Cittadinanze negate

Passetto avanti

- 30 Giugno 2013

M. ha la sindrome di down e il Viminale ha respinto la sua richiesta di cittadinanza. Ma il Tar ha bocciato il provvedimento.

Attraverso gli avvocati Anna Maria Cardona e Alfonso Amoroso, l’amministratore di sostegno della ragazza, nata a Roma da genitori bosniaci da tempo residenti in Italia, ha presentato ricorso al Tar del Lazio per contestare il provvedimento con il quale, nel marzo 2011, venne dichiarata inammissibile la richiesta di concessione della cittadinanza italiana, in quanto la disabile non sarebbe stata ritenuta in grado di esprimersi in italiano né di manifestare la propria volontà.
Il Tar con sentenza n. 5568 del 4.6.2013, ha annullato per difetto di istruttoria il decreto del ministero dell’Interno. Il caso è molto interessante per via della sua complessità. M. aveva infatti l’amministratore di sostegno (Ads), ed è stato questi a presentare la richiesta di cittadinanza. Il Tar ha rigettato le obiezioni del ministero sulla necessità che le istanze debbano essere personalmente sottoscritte dai richiedenti. Basandosi sulla legge 6/2006 sull’amministrazione di sostegno, il Tribunale ha ritenuto che l’Ads avesse il potere di sottoscrivere per l’interessato, il quale comunque non aveva perduto la capacità di agire a differenza dell’ipotesi in cui fosse stato interdetto. Il Tar ha affrontato nel merito il divieto posto dal ministero dell’Interno alla concessione di cittadinanza italiana e si è così espresso: «Ritiene il collegio che la carenza del linguaggio verbale non può essere motivo per ritenere una persona incapace di manifestare la propria volontà né per sostenere che essa non possa in altro modo dimostrare di quanto meno comprendere la lingua italiana.
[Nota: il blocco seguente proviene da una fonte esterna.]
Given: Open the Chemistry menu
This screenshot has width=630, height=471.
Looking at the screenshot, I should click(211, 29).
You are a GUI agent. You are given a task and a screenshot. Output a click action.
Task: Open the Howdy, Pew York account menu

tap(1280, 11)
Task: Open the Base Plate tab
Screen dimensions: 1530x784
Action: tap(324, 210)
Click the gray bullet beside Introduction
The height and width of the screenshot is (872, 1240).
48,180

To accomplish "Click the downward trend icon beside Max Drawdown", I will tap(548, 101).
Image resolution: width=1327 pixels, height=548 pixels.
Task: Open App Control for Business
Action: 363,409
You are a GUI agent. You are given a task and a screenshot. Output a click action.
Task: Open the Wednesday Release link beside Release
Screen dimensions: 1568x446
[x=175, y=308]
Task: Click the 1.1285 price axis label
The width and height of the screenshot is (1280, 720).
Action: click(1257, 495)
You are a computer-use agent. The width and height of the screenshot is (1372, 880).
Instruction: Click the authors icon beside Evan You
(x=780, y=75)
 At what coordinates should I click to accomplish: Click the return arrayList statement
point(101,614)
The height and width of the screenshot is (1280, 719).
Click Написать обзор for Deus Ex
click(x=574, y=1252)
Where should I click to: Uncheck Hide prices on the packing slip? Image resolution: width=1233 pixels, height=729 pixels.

Infatti, la capacità della ***** di comprendere la lingua italiana, pur senza sapersi esprimere, può con le opportune cautele e gli adeguati strumenti – essere valutata, con l’ausilio di personale specializzato, ad esempio rivolgendole semplici ordini e verificando se essi vengono eseguiti, o comunque osservando le sue reazioni alle frasi che si pronunciano in lingua italiana». E di seguito: «Più arduo è invece il procedimento di accertamento della volontà della disabile di diventare cittadina italiana alla luce delle sue limitazioni espressive e cognitive. Ma prima di giungere alla conclusione della impossibilità per la disabile di manifestare una tale volontà, l’amministrazione avrebbe dovuto valutare in concreto, all’esito di un accertamento approfondito e condotto con l’ausilio di personale specializzato, se una tale impossibilità effettivamente sussista, pur non essendo stata la disabile privata giuridicamente della capacità di agire. Nell’ambito di tali accertamenti potranno, eventualmente, essere presi in esame anche elementi indiziari, quali la permanenza in Italia, la comprensione della lingua e della cultura italiana, lo stile di vita, ecc. Non risulta invece che tale istruttoria sia stata effettuata in quanto l’amministrazione – come si è detto – si è limitata al dato della impossibilità della disabile di sottoscrivere l’istanza e di esprimersi nella lingua italiana».
La sentenza costituisce un importante precedente sia per le successive pronunce della Magistratura che per orientare la prassi del ministero dell’Interno e delle questure.